Her dinin kendisine ait kavramları olduğu gibi İslam dininin de kendisine ait kavramları vardır. İstişare kavramı da İslam’a ait, sınırları ve çerçevesi belirlenmiş, Hz. Muhammed (s.a.v.) ve ashabı tarafında bizzat uygulayarak “Üsve-i hasene” olmuş bir mevzudur. Bu kavramın içeriğini, manasını ve çerçevesini ancak İslam dininden öğrenebiliriz.
Başka bir dine, başka bir mecraya çekmek doğru bir sonuca götürmeyebilir bizi. Hatta kavramların yer değiştirmesi çoğu zaman mana kaymasına da neden olmaktadır.
Kötü bir işin isminin değiştirilmesi o kötü işi iyi yapmaz.
Evvela Şura’nın yani istişarenin Allah’ın emrettiği bir istişare olması için yukarıda dile getirdiğimiz ayeti kerimeyi doğru anlamak kaçınılmazdır. Ne diyordu ayette?
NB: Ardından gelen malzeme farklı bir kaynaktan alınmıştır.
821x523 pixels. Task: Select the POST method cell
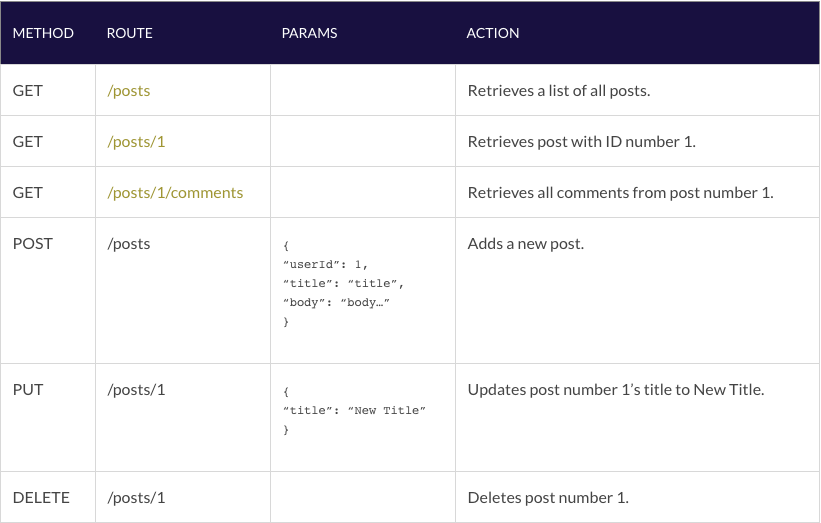click(x=33, y=244)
Rablerinin çağrısına uyan, namazı özenle kılan ve zekatı veren kişilerin yapması gereken bir işten bahsetmektedir. İnsanların kendi aralarında yapmış oldukları danışma toplantılarını istişare olarak algılayamayız. İştişare kavramıyla İslami bir amaç arzulanmalı ve İslami bir sonuç zuhur etmelidir. İslam ile yakından ve uzaktan ilgi ve alakası olmayan kişilerin ve kurumların yaptıkları toplantılara istişare toplantıları olarak değerlendirmemiz mümkün değildir.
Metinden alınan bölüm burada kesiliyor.